Monday, May 8, 2017

      This week, I will pray for a friend undergoing life-threatening surgery. I will pray for a friend who is recovering from a medical procedure. I will pray for a friend who continues to courageously fight a battle with a disease anyone of us could contract. I will pray for our congressmen who seem to have lost sight of the health care of millions of Americans. I will pray for strength not to judge, not to take for granted all the blessings I have, and to continue to try to pound into my head the lessons of mercy and forgiveness so eloquently described in Ann LaMott’s latest read. 

     When my daughter sent me a picture of my 17-year-old grandson and his date at the junior prom, I felt tears stream down my cheeks. Where did those years go? It seems like just yesterday that I was holding him in my arms choking back tears of gratitude for our first healthy grandchild. Now there are ten of them whom I don’t see often enough, but whom I love dearly.

     One thing about aging is that there is time and wisdom to reflect. Looking back at one’s life can be a humbling experience. I have few regrets, but I would be lying to say I have none. I’ve learned that life is fragile, complicated and sometimes gut-wrenchingly painful, but it is also exciting, exhilarating, and just plain fun.  


     I have a poster on my wall that says, “She bled on the pages of her life.” That’s how I want to leave this world. I want to have laughed until my sides ache, bled from risking every possible adventure and feel from every pore in my body what life has to offer. I want to leave the world a tiny bit better somehow and know that my daughters will carry on with the best parts of me and forgive the expectations to which I just couldn’t measure up. I want to leave my French melodies on the lips of the thousands of students who walked into my classroom and whose lives touched mine in so many different ways. I want my ashes to blow in the wind over the Mediterranean and signal peace to people of all lands. 
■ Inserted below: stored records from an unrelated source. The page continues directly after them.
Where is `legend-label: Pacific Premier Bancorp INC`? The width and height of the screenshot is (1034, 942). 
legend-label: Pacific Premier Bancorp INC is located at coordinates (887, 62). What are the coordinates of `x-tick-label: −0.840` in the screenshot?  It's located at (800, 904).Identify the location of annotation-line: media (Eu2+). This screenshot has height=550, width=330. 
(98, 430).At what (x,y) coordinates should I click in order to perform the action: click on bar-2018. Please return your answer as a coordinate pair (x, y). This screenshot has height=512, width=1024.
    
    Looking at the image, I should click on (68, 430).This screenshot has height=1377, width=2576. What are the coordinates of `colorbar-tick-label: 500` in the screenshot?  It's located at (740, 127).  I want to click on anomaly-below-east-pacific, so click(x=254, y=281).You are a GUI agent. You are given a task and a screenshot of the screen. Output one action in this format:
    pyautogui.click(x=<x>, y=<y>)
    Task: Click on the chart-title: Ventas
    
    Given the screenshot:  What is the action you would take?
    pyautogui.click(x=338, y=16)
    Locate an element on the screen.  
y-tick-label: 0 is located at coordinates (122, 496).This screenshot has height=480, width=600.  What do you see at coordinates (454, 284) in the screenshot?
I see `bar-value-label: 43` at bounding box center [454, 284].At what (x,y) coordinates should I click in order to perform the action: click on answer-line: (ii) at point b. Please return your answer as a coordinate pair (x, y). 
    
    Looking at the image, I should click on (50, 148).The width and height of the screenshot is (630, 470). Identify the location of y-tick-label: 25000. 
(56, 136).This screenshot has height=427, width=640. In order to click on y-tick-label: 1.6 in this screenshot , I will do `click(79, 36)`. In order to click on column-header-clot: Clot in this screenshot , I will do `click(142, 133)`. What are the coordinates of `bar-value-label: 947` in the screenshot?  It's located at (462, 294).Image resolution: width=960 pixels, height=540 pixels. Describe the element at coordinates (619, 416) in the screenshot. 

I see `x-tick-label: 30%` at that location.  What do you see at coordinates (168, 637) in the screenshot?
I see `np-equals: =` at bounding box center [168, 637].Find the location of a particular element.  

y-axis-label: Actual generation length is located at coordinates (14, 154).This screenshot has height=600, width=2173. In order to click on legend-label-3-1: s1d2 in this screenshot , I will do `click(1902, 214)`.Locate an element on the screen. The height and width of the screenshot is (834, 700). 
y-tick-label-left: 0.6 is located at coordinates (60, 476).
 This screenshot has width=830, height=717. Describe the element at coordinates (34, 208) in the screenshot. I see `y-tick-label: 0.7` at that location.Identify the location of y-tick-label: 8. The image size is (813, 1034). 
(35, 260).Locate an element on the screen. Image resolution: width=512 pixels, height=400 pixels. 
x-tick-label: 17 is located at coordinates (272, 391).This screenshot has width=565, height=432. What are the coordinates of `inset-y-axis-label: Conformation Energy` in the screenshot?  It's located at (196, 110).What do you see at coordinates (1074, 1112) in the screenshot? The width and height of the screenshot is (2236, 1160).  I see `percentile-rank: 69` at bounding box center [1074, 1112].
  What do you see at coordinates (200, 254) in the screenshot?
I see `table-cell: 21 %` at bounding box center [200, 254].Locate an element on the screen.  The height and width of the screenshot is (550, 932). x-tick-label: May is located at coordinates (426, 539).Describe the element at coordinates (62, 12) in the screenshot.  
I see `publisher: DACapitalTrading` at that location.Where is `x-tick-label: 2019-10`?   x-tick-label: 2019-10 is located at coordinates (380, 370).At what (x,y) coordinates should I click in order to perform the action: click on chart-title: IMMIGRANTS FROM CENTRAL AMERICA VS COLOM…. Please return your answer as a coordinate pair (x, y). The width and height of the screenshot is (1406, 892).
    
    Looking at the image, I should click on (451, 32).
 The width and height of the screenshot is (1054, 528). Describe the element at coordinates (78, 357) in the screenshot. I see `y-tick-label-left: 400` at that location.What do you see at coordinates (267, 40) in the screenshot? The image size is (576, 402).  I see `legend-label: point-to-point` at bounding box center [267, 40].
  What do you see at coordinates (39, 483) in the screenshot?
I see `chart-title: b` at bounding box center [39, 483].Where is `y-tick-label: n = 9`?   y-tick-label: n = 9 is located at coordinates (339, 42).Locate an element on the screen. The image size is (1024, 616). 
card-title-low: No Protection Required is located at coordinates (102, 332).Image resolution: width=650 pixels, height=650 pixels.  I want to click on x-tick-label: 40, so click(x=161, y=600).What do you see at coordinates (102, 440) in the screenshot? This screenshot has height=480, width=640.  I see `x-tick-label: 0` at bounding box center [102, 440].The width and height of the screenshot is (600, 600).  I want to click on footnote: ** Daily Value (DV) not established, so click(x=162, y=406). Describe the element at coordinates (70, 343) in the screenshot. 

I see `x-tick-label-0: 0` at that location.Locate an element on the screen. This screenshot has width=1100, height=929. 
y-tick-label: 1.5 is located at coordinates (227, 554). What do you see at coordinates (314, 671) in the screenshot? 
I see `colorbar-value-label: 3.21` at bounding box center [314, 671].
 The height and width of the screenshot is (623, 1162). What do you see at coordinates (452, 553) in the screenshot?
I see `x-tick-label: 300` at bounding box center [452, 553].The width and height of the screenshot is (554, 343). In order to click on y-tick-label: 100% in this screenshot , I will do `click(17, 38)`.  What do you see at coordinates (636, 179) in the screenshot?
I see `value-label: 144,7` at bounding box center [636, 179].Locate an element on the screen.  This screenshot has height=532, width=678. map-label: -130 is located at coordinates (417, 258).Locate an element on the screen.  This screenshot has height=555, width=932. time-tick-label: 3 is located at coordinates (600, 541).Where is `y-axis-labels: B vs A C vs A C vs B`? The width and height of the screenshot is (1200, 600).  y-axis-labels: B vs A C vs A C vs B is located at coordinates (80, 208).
     Yes, I believe in the power of prayer. I believe in the goodness of most people. I believe that you can do whatever you want to do with your life if you are willing to work tirelessly, expect roadblocks and failures but refuse to stop risking. I believe that sickness is random, and if we are dealt an unfair hand that there will always be merciful, compassionate people who will hold us gently as we try to heal. Yes, sometimes I hear myself mutter negative things like, “Why bother?” or “Of course, that would happen to me.” But in the clarity of a given moment, I know that so much depends on how we react and how hard we want to work at making things better.

    I am not one of those goody-goodies that tries to convince you that my life is perfect, and if you don’t think like me, you’re wrong. Lord knows, there are plenty out there like that, but most of us are just trying to squeeze the sweet out of every day and do our best. I choose to focus on the positive as much as I can. Sometimes I can’t. I try to celebrate the beauty of every day Sometimes I can’t. I try to embrace every healthy day and be grateful. Sometimes I can’t. I have learned that expectations can be absurd and reality bites. I have learned that the definition of “crisis” can change on a dime, and people will disappoint or inspire depending on my perspective and attitude. 

    So what’s the point? The point is that maybe we should be reflecting long before we are even aware of the “aging” process. Maybe we should think about whether we believe in prayer before that’s all we have left. Maybe we should risk more and think ahead about the legacy we want to leave instead of looking back to see whether what we are leaving is good enough. Or maybe not. Maybe we should should just read blogs and go about our business.